Haunted Haunts

31 10 2008

Halloween is here again. Every year it seems to sneak up on me, and every year it finds me with neither the costume nor the will to come up with one. Perhaps it stems from growing up, when my mother, who also never had the drive or passion for creating costumes, always “nudged” me toward costumes that were easy for her to create: the PG&E linesman (my father could get the hard hat from work), the cheerleader (my sister wasn’t wearing that uniform any more), and even Jane Fonda (yes. Jane Fonda). Somehow, save for the year I wreaked havoc on the house by insisting on being a pumpkin, I was amenable to her suggestions, however odd or non-age-appropriate (what other six year old was Jane Fonda?).

Anyhow, to this day my Halloween costumes typically involve minimal creativity and minimal effort, and I’m just fine with that. However, I do enjoy the holiday. Who wouldn’t love a holiday that’s based around candy? And here in New York, I love it even more for the ghostly aspect of it. Being obsessed with history as I am, I am fond of ghost stories and their ability to transmit our past and keep it alive in the future. And so, without further ado, a list of some of my favorite New York “haunts,” in no particular order:

  • Bridge Cafe. (279 Water St) The building itself dates back to 1794 and is said to have been home to Irish prostitutes. It’s been a bar since 1847, making it New York’s oldest continually running bar, haunted, they say, by pirates who frequented the place before the Brooklyn Bridge (in whose shadow it lies) was even a thought.
  • The Chelsea Hotel. (222 W. 23rd St.) Sid Vicious of the Sex Pistols was living at the hotel when accused of his girlfriend’s murder and overdosed before his trial ended. He can still sometimes be seen near the elevator doors.

++++++++++

■ **TASKS FOR THIS EXERCISE**:
• A. What does the Haunted Haunts post say about each of these?
(i) What costume did the writer insist on the year they wreaked havoc on the house?
(ii) Since what year has the Bridge Cafe been a bar?
(iii) Where can Sid Vicious still sometimes be seen?
• B. Could you quote the Haunted Haunts post word for word, from "Anyhow, to this" to "even a thought."?
• C. How would the Haunted Haunts post go on? Write what comes next, starting after its final sentence.

■ **SUPPLIED RECORDS**:
++++++++++

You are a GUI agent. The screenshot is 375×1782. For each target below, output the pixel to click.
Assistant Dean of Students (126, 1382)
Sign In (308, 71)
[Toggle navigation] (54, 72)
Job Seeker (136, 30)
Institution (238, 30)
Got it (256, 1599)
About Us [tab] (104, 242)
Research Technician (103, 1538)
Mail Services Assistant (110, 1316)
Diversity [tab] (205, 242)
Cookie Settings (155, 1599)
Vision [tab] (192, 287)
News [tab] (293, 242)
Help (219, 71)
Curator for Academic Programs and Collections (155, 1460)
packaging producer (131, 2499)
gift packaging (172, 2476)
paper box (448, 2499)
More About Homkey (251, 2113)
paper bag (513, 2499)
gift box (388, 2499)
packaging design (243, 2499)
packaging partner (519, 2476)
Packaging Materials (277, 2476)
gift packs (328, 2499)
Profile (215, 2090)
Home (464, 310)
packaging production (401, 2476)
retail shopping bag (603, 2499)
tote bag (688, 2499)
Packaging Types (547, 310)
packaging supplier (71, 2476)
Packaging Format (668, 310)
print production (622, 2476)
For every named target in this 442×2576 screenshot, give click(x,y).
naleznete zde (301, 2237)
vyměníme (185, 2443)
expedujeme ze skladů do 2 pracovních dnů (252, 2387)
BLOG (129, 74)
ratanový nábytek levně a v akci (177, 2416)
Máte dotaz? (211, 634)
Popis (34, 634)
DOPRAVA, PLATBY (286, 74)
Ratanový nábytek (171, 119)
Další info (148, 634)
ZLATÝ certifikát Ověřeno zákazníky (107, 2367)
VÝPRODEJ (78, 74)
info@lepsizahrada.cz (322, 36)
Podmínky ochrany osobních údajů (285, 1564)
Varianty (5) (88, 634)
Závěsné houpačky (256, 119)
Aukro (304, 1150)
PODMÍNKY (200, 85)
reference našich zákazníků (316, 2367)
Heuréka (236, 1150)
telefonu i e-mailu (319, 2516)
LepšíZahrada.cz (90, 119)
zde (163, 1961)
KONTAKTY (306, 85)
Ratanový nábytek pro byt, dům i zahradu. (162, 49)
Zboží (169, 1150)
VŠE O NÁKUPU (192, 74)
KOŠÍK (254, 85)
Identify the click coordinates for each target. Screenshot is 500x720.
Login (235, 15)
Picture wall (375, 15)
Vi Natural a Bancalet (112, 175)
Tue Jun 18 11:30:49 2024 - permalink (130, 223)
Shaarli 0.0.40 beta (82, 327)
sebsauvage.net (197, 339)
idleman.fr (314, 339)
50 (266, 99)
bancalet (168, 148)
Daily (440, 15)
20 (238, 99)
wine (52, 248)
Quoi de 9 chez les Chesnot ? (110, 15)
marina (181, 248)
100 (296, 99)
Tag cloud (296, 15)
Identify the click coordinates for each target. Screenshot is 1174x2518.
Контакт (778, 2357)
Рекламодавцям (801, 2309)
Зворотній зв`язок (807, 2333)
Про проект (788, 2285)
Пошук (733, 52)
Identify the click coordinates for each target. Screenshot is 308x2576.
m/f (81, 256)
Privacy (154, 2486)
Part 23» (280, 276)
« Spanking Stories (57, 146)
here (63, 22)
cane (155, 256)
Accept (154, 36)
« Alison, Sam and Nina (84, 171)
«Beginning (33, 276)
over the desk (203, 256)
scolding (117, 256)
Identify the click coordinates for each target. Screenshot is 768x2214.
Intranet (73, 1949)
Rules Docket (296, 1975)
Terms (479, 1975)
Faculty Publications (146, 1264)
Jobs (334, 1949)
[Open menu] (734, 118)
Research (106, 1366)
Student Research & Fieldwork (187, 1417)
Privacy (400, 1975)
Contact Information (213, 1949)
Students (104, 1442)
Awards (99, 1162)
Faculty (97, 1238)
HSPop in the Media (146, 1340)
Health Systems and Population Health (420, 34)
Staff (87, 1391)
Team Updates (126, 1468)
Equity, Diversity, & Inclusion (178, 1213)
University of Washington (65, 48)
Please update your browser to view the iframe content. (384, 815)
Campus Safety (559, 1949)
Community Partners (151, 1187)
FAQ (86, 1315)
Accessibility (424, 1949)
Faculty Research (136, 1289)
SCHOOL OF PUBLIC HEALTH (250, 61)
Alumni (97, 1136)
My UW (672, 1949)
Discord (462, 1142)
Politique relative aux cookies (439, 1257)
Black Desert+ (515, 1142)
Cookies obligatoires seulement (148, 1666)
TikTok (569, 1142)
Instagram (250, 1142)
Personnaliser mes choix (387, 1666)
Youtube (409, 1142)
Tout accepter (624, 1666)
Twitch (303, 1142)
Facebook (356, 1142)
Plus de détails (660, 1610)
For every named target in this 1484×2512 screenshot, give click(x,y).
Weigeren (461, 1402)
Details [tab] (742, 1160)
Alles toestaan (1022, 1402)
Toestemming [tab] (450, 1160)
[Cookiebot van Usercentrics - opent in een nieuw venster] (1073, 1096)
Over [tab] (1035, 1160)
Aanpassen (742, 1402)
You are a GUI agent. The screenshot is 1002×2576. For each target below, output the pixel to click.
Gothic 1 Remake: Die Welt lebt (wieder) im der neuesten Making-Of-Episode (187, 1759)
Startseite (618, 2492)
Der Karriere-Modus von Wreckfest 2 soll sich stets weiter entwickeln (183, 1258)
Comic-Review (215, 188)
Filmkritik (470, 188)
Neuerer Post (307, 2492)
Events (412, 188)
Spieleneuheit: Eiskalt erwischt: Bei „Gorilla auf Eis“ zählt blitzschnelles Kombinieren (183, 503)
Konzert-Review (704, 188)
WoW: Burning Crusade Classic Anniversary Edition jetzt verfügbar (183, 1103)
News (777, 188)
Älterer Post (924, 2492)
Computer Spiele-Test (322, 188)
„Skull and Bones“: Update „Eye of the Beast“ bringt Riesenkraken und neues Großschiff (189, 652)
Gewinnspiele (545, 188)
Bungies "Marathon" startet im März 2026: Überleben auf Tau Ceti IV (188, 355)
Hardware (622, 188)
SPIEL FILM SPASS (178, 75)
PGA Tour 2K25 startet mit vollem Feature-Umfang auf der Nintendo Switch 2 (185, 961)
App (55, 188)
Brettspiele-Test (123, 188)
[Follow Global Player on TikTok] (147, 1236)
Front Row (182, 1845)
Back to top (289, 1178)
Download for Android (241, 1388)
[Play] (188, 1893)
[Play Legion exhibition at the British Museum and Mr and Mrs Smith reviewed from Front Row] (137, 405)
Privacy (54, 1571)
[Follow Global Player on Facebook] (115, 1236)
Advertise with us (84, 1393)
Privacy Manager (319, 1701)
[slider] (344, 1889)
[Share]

++++++++++

■ **RESPONSES BY TASK**:
• A.
(i) A pumpkin.
(ii) 1847.
(iii) Near the elevator doors.

• B.
Anyhow, to this day my Halloween costumes typically involve minimal creativity and minimal effort, and I’m just fine with that. However, I do enjoy the holiday. Who wouldn’t love a holiday that’s based around candy? And here in New York, I love it even more for the ghostly aspect of it. Being obsessed with history as I am, I am fond of ghost stories and their ability to transmit our past and keep it alive in the future. And so, without further ado, a list of some of my favorite New York “haunts,” in no particular order:

  • Bridge Cafe. (279 Water St) The building itself dates back to 1794 and is said to have been home to Irish prostitutes. It’s been a bar since 1847, making it New York’s oldest continually running bar, haunted, they say, by pirates who frequented the place before the Brooklyn Bridge (in whose shadow it lies) was even a thought.

• C.
  • Ear Inn. (326 Spring St.) This place has a long history, starting as the home of James Brown, aide to Washington in the Revolution. Since then it’s had various incarnations, from brewery to speakeasy, to boarding house and brothel. It is haunted by Mickey, a sailor who died out front.
  • White Horse Tavern. (567 Hudson St.) This place dates from the 19th Century but it’s more famous for being the place where bohemian writer Dylan Thomas drank himself to death (read: 18 beers) in 1953 and is still said to return from time to time.
  • Algonquin Hotel. (59 West 44th St.) This elegant hotel was the regular lunch spot where Dorothy Parker held court for the Round Table, her 1920s group of literati, who joined her for lunch and literature. Parker seems to come back for a visit from time to time…
  • St. Mark’s Church. (131 E 10th St.) The historic church was erected in 1799, and before that it was the private “Bouwerie Chapel” of early New York leader, Peter Stuyvesant. Though the church itself was built after Stuyvesant’s death, it is considered one of the most haunted places in the city, mainly by Peg-leg Peter, Stuyvesant’s ghost, whose distinct wooden leg footsteps can sometimes be heard wandering the grounds.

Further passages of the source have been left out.